Abbiamo iniziato ieri con Chiara Guidi: prima le signore.
Oggi riportiamo quel che ci ha comunicato, comprensibilmente soddisfatto, l’Ufficio stampa del Teatro delle Albe – Ravenna Teatro:
«Un anno da ricordare per il Teatro delle Albe-Ravenna Teatro: dopo il premio Duse a Ermanna Montanari, Marco Martinelli vince il premio Ubu 2013 come “Migliore novità italiana (o ricerca drammaturgica)” per Pantani. Altre due le nomination per lo spettacolo sulla vita del ciclista di Cesenatico: “miglior regia”, sempre a Martinelli, e “miglior attore non protagonista” a Luigi Dadina per l’interpretazione di Paolo Pantani, padre del campione.
Lunedì 9 dicembre al Piccolo Teatro Grassi di Milano Marco Martinelli ha ricevuto il quattordicesimo premio Ubu nel ricchissimo palmarès del Teatro delle Albe, il quarto personale, dopo quelli per “la drammaturgia sui classici” (1997), alla “miglior regia” (2007), a Eresia della felicità (2012). Gli “oscar” del teatro italiano ideati da Franco Quadri, sono promossi dalla Associazione Ubu per Franco Quadri, che si propone di dare continuità alle linee guida del grande critico e editore teatrale. I Premi Ubu sono il più ambìto riconoscimento del teatro italiano. La giuria, composta da 56 critici del panorama teatrale nazionale, ha valutato circa 800 spettacoli prodotti in Italia tra il 1 luglio 2012 e il 30 giugno 2013».
A proposito di critici: esattamente un anno fa (era l’11 dicembre 2012), abbiamo pubblicato una breve recensione di Pantani.
Ve la riproponiamo oggi: è il nostro modo di unirci ai festeggiamenti.

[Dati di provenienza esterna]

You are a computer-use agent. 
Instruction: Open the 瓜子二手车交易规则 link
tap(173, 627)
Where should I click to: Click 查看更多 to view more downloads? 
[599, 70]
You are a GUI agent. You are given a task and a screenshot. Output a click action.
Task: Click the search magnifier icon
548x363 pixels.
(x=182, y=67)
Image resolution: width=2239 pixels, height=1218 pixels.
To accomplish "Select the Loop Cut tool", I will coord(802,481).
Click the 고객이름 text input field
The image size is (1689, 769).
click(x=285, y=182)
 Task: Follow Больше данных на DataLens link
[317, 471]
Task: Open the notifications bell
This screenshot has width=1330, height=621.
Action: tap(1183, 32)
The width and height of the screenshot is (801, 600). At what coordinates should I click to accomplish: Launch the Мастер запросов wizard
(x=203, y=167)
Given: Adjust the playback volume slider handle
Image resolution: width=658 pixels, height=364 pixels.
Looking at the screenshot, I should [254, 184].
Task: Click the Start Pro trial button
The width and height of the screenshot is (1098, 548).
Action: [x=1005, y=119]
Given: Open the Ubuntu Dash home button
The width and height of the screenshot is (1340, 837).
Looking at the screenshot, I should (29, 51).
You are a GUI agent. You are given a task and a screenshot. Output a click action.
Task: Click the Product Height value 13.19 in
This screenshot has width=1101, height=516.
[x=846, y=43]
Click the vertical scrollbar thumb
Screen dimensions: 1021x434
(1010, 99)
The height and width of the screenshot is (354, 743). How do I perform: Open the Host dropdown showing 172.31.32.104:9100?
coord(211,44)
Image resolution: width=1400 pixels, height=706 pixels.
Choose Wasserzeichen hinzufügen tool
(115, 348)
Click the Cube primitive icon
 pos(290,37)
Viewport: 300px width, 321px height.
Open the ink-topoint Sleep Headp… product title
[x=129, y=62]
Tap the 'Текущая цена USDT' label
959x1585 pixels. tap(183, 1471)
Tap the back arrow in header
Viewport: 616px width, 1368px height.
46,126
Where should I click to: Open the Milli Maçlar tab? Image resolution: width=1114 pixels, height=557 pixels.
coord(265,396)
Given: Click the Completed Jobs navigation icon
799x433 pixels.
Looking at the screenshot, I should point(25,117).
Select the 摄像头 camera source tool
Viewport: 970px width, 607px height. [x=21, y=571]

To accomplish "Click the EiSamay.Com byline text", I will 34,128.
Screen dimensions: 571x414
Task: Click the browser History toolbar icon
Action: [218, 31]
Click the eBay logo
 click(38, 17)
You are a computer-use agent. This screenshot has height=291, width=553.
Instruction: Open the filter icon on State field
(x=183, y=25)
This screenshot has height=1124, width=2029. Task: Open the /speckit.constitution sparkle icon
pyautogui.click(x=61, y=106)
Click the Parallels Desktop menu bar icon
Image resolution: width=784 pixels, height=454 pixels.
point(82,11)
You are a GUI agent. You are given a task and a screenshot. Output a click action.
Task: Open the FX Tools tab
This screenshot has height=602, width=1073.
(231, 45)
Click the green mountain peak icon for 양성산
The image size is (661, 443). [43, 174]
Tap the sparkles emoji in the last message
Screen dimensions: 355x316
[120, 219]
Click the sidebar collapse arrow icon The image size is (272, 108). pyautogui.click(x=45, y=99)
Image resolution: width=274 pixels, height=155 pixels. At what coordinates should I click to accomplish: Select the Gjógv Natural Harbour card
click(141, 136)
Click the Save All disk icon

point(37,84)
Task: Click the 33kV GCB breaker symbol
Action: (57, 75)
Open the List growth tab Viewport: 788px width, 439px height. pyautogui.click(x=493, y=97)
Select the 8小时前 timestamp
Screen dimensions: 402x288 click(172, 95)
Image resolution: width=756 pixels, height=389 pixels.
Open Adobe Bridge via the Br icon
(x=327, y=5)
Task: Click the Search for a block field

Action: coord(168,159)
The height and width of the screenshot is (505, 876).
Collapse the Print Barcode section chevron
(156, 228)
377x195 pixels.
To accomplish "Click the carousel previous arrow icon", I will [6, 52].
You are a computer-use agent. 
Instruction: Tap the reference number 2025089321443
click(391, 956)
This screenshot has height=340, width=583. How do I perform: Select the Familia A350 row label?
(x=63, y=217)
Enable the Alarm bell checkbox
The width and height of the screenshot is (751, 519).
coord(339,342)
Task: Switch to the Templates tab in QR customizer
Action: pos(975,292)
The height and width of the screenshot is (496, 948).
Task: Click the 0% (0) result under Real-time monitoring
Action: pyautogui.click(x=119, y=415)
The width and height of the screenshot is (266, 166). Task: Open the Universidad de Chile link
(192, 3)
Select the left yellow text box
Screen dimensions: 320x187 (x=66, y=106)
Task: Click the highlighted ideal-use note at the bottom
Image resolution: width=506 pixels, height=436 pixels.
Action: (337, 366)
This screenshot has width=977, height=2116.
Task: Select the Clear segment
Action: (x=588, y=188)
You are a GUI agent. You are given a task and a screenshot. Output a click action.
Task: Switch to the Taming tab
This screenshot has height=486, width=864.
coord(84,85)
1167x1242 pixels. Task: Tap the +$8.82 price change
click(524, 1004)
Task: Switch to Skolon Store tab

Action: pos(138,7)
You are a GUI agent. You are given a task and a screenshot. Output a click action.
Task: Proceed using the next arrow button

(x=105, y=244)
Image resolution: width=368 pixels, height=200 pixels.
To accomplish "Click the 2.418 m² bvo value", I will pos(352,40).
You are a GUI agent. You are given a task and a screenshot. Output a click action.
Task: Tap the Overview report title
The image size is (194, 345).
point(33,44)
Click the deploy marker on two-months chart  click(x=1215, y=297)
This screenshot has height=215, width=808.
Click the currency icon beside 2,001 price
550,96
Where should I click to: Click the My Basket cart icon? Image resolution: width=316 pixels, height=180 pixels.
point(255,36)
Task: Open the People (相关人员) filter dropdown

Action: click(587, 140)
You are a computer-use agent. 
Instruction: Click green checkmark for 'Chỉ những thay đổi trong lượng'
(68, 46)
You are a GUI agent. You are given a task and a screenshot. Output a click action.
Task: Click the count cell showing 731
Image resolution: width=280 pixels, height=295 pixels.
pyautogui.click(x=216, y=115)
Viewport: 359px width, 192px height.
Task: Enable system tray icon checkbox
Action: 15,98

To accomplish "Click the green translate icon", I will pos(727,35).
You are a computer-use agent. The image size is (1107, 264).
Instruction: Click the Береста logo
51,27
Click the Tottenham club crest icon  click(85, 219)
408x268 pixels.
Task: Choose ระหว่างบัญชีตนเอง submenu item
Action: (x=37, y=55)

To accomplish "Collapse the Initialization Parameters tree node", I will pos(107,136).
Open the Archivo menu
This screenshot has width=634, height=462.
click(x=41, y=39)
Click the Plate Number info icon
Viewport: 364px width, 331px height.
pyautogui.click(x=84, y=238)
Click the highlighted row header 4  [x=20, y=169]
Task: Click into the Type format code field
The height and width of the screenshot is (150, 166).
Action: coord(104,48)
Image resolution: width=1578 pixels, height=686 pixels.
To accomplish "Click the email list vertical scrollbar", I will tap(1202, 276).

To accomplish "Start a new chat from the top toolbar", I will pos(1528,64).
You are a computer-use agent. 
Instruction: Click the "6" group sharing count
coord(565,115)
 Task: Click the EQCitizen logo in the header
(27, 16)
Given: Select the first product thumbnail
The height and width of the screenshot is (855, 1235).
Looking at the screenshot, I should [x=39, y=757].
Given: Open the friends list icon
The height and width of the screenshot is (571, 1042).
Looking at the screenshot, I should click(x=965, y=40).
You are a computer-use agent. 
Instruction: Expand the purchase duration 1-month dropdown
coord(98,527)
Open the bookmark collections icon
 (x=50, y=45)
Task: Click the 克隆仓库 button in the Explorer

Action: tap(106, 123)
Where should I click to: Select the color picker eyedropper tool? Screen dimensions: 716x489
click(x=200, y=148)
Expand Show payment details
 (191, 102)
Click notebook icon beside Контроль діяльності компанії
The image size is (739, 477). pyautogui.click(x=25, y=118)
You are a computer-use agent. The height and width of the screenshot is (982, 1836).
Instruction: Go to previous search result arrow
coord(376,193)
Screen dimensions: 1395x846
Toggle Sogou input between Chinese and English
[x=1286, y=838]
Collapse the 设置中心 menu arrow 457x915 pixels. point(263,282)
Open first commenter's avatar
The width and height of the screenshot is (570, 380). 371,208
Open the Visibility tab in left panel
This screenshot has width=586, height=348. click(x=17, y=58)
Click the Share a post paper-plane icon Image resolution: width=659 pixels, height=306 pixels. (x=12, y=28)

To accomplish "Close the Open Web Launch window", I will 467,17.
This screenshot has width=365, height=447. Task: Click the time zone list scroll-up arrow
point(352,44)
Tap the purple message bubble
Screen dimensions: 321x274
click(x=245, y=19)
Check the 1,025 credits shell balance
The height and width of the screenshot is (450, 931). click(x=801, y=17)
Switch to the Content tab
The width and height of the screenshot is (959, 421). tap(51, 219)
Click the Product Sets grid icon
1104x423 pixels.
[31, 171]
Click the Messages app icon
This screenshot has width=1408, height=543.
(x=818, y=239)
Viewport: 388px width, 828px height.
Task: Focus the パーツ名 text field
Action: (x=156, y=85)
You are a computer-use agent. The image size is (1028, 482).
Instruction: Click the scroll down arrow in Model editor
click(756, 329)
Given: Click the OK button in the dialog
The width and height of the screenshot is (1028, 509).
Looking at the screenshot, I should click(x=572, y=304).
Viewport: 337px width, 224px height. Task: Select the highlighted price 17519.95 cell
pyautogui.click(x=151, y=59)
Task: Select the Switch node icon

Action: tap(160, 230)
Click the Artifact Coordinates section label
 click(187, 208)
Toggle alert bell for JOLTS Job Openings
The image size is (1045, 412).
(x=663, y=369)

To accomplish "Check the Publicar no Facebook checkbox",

Pantani, fantasma mozartiano
Tre ore e mezzo di spettacolo «ma alla prima lettura durava quattro ore e un quarto, e senza intervallo!», per l’accorato racconto dell’ascesa e del declino dello “scalatore che veniva dal mare”, Marco Pantani. Il ciclista di Cesenatico è il grande assente in scena: continuamente evocato, nessuno lo interpreta, solo ogni tanto appare in video, in filmati d’archivio originali.
L’ultimo, atteso spettacolo del Teatro delle Albe di Ravenna ricorda il Don Giovanni di W.A. Mozart, opera del 1787 composta su libretto di Lorenzo Da Ponte. Lo ricorda per molti motivi. Qui, per ragioni di spazio, ne citiamo solo due. Primo: il soggetto del defunto che torna dall’aldilà a vendicare l’onta subita, forse una delle possibili intenzioni anche di questo lavoro di Martinelli e compagni. Secondo: all’epoca, i contorni dei personaggi principali si delineavano attraverso le arie che ciascuno eseguiva (i monologhi dei protagonisti, diremmo oggi); al contrario, la personalità di Don Giovanni (qui: di Pantani) assume rilievo assoluto, quasi eroico nel suo accanimento, tratteggiandosi per contrasto, in una specie di “ritratto indiretto”, grazie ai dialoghi degli altri personaggi che parlano sempre di lui.
Questa «veglia funebre», nell’esplicito intento di chiarire, denunciare e fare giustizia ha il merito di essere propriamente didascalica (parola che contiene in sé sia insegnamento che teatro!), nel senso incarnato da Brecht quando, componendo nel 1929-32 i suoi drammi didattici, si propone di trasformare, e non solo di raccontare, la realtà.
Vale per questo Pantani quel che Ennio Flaiano scrive nel dicembre ’63 nella sua rubrica di critica teatrale su L’Europeo: «Tutti infine hanno avuto grandi applausi. Pubblico attentissimo. Com’è confortante accorgersi che non si chiede al teatro ciò che la vita di tutti i giorni ci dà in abbondanza, sopraffazione del gusto, stupidaggine e pornografia». Perfetto, Flaiano, anche in questo caso.